Is there any way to display a date/time using this sort of user-friendly output format? I've looked at man date, but cannot find anything about outputting a date in this sort of format. I see how to query a relative time or date with the -d flag, but cannot see how to get the output of date to include words like "yesterday", "3 days ago" etc.

Thanks!

Best Answer

Here's an extension of the_velour_fog's answer, adapted to use second/minute/day/month/year.

#!/usr/bin/env bash

last_run="2018-06-21T21:10:18-06:00"


function rel_fmt_low_precision() {
    local SEC_PER_MINUTE=$((60))
    local   SEC_PER_HOUR=$((60*60))
    local    SEC_PER_DAY=$((60*60*24))
    local  SEC_PER_MONTH=$((60*60*24*30))
    local   SEC_PER_YEAR=$((60*60*24*365))
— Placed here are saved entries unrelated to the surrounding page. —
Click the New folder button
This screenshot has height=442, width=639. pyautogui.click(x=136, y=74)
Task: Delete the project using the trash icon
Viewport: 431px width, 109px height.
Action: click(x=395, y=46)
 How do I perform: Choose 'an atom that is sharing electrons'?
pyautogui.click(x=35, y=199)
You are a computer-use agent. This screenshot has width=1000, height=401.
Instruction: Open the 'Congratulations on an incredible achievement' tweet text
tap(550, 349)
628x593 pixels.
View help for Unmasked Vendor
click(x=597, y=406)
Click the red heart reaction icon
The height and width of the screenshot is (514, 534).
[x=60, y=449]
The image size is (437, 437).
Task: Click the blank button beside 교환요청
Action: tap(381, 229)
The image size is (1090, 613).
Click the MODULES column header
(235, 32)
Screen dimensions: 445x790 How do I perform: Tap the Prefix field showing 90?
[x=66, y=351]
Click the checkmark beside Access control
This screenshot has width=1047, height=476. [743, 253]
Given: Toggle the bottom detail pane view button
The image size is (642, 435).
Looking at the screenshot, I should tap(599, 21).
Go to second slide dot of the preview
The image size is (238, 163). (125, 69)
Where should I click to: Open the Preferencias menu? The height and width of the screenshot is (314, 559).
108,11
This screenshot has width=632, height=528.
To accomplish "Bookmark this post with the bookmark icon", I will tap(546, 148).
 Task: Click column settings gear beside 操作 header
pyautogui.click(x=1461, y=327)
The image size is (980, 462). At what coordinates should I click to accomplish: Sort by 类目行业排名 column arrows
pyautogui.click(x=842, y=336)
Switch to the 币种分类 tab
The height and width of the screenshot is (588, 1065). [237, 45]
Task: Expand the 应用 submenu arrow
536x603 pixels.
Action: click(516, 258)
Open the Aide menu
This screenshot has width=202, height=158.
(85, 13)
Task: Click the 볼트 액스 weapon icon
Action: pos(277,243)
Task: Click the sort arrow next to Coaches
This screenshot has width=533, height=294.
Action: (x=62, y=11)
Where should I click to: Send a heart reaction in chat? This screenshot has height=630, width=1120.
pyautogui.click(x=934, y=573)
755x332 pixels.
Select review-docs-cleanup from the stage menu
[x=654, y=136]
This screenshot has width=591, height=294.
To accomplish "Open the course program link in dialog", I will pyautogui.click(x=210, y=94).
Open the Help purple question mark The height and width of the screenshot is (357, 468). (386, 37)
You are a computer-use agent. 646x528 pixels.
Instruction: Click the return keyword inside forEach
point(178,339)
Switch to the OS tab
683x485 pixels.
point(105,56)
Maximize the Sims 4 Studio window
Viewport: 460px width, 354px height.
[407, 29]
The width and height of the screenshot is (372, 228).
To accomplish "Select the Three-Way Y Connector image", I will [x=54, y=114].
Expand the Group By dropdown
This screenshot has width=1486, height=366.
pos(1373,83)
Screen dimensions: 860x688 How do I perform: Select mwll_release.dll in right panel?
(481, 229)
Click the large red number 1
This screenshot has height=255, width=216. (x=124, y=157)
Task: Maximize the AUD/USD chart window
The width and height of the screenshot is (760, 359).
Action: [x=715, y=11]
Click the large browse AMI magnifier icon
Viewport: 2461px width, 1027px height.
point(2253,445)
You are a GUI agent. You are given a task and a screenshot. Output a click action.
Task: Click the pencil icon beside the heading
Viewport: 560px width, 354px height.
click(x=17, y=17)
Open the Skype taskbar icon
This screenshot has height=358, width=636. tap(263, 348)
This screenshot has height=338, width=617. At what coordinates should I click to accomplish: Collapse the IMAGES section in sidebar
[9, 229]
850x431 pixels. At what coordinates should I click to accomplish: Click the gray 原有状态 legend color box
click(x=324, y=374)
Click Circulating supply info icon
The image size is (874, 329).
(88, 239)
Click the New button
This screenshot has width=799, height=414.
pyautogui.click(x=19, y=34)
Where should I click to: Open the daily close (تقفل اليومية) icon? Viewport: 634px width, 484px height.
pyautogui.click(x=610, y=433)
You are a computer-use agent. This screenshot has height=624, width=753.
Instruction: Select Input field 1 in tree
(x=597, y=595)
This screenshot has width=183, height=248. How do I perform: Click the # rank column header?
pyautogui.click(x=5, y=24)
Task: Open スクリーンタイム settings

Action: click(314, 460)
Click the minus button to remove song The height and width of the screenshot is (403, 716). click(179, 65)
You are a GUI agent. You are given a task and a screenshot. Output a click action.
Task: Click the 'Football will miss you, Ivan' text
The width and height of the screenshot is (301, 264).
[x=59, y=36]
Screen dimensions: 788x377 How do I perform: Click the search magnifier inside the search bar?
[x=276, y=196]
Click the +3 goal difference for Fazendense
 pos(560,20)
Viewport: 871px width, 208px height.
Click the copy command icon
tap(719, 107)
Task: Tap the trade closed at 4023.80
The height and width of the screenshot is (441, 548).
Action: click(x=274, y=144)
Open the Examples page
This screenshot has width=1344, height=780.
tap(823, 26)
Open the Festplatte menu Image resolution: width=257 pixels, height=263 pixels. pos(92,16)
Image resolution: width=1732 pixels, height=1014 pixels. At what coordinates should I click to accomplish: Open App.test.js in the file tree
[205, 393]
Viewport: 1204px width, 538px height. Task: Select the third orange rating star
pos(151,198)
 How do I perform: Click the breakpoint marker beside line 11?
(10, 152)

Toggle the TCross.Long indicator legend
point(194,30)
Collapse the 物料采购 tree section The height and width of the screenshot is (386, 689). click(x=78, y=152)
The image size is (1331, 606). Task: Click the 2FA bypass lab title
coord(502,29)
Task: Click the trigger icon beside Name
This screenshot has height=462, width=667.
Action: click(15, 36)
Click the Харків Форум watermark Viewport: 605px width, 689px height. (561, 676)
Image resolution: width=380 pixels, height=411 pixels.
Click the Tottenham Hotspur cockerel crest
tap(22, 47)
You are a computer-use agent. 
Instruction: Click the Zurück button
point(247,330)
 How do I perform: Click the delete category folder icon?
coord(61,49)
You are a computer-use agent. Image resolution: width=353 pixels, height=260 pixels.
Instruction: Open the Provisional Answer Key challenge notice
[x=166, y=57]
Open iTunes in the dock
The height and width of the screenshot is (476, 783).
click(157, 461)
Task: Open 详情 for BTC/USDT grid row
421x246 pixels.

    local last_unix="$(date --date="$1" +%s)"    # convert date to unix timestamp
    local now_unix="$(date +'%s')"

    local delta_s=$(( now_unix - last_unix ))

    if (( delta_s <  SEC_PER_MINUTE * 2))
    then
        echo "last run "$((delta_s))" seconds ago"
        return 
    elif (( delta_s <  SEC_PER_HOUR * 2))
    then
        echo "last run "$((delta_s / SEC_PER_MINUTE))" minutes ago"
        return 
    elif (( delta_s <  SEC_PER_DAY * 2))
    then
        echo "last run "$((delta_s / SEC_PER_HOUR))" hours ago"
        return 
    elif (( delta_s <  SEC_PER_MONTH * 2))
    then
        echo "last run "$((delta_s / SEC_PER_DAY))" days ago"
        return 
    elif (( delta_s <  SEC_PER_YEAR * 2))
    then
        echo "last run "$((delta_s / SEC_PER_MONTH))" months ago"
        return 
    else
        echo "last run "$((delta_s / SEC_PER_YEAR))" years ago"
        return 
    fi
}

rel_fmt_low_precision "`date`"
rel_fmt_low_precision "2018-06-21 21:10:18"
rel_fmt_low_precision "2018-06-21 20:10:18"
rel_fmt_low_precision "2018-05-21 21:10:18"
rel_fmt_low_precision "2017-06-21 20:10:18"
rel_fmt_low_precision "2016-06-21 20:10:18"

Here's how it decides which unit to use: it uses the largest unit that gives a number of at least two.

Example: If something happened 72 hours ago, it will output in days. If something happened exactly an hour ago, it will use minutes.